Изменить размер шрифта - +
Еще в эпоху Реставрации меня возмущали поэтические восхваления так называемых верденских дев, которые с цветами в одной руке и сладостями в другой открыли врагу ворота города, являвшегося ключом от всей Франции. Эту измену родине можно извинить лишь невежеством женщин, которые, скорее всего, поддались на уговоры родных и не понимали, какое преступление совершают. Свою роль тут наверняка сыграли и священники». (Восхваления предательниц — это друг Гюго, роман «Бюг-Жаргаль», поэма «Верденские девы».) Город капитулировал против воли коменданта Борепера, и он застрелился. Тьер ни словом его не упомянул, «что же до Дюмурье, он в своих „Мемуарах“ говорит о Вердене всего несколько слов, а Борепера называет Борегаром! За одну эту ошибку Дюмурье заслуживает имени предателя». «В отличие от г-на Тьера, Мишле, великолепный историк, который дорожит всеми героями, составляющими славу Франции, ибо сам принадлежит к их числу, не проходит мимо гроба Борепера холодно и равнодушно. Он преклоняет возле этого гроба колена и возносит молитву. Однако о „верденских девах“ Мишле не говорит ни слова. Без сомнения, ему не хотелось рисовать рядом с каплей чистой крови грязную лужу». А нужны и лужи, все нужно, если это правда…

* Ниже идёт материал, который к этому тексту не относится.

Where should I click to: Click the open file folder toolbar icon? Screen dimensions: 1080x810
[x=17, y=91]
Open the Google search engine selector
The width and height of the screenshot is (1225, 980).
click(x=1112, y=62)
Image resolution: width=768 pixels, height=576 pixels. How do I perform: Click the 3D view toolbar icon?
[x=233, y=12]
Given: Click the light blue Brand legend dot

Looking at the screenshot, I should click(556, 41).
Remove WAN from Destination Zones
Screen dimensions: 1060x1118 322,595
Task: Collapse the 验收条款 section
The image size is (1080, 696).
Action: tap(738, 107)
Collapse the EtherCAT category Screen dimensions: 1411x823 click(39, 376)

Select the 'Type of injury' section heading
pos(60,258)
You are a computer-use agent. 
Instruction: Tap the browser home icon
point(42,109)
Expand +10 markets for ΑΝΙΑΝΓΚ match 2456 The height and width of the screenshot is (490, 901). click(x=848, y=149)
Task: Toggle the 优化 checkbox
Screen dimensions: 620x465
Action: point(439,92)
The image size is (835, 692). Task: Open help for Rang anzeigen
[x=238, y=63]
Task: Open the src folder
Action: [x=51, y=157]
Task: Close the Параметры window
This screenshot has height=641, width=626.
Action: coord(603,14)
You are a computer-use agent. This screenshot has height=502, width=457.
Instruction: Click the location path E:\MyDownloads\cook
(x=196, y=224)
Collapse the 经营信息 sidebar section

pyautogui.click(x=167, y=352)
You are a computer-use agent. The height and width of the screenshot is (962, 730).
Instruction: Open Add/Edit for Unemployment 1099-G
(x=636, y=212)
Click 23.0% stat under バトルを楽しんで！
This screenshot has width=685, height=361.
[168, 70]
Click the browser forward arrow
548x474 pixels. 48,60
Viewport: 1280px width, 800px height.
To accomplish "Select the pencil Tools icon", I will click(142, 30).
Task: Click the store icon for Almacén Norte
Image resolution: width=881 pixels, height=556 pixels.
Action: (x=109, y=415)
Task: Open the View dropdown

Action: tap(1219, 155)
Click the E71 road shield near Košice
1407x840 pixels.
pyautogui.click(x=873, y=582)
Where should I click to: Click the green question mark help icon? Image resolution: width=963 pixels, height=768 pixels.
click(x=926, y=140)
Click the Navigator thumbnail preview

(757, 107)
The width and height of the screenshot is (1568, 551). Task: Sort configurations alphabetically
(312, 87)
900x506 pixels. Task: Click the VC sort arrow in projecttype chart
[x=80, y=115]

Правда нужна и о Дюмурье с Лафайетом: первый «принес Франции больше пользы, чем Лафайет, а вреда меньше, но тем не менее был с позором изгнан из Франции и умер в Англии, не оплаканный никем из соотечественников, тогда как Лафайет с триумфом возвратился на родину, стал патриархом революции 1830 года и умер, окруженный славой и почестями». «Мы не из тех, кто убежден, будто заблуждение, слабость или даже дурной поступок перечеркивают все прошлые заслуги человека. Нет, историк должен оценивать каждое деяние своего героя отдельно, хваля достойные и хуля недостойные» — и революционеров, даже самых страшных, так надо рассматривать. «В людях 1792 года восхищает то, что они искупили свои заблуждения и преступления собственной кровью… Все зло, которое они сотворили, эти люди унесли с собой в залитые кровью могилы. Добро, которое они совершили, живет до сих пор». А как же Марат и Робеспьер — неужели и за ними признано какое-нибудь добро? Нет: первый призывал к резне, и только, второй — отсиживался, когда другие рисковали, и выжидал: «…дело не в том, что противники Робеспьера, уничтожая друг друга, открывали ему дорогу для вмешательства в историю; напротив, сама история получала возможность вмешаться в жизнь Робеспьера».

И террор уже не чья-то злая прихоть, он — зло, да, но он объясним: «Проявив великодушие в ущерб себе самой, Революция одним из первых декретов упразднила десятину. Упразднить десятину значило превратить священника, которого крестьяне считали своим врагом, в их друга. Превратить священника в друга значило взрастить на горбе Революции самого грозного ее врага — женщину. Кто поднял кровавый мятеж в Вандее? Крестьянка — дворянка — священник». Заговоры-то и вправду были! «Вот это-то и бесило революционных мужей, принявших кровавое крещение, вот это-то и заставляло их бить вслепую, убивать всякого, кто подвернется под руку… Сто тысяч исповедален заражали домашние очаги контрреволюцией, внушая жалость к неприсягнувшим священникам, внушая ненависть к нации, как будто нация не состоит из мужчин, женщин и детей… Король и его семейство, причитали священники, умирают с голоду! Королю в Тампле прислуживали трое лакеев и тринадцать поваров. К королевскому столу подавали четыре закуски, два жарких, из трех перемен каждое, четыре сладких блюда, три компота, три тарелки фруктов, графинчик бордоского, графинчик мальвазии и графинчик мадеры». В ответ на все это, «не имея больше ни денег, ни регулярной армии, ни резервов в тылу, ни единства внутри своих рядов, Конвент создал тот кровавый призрак, который вот уже почти сто лет приводит в ужас Европу и который так долго мешал потомкам постичь сущность Революции, — он создал террор!».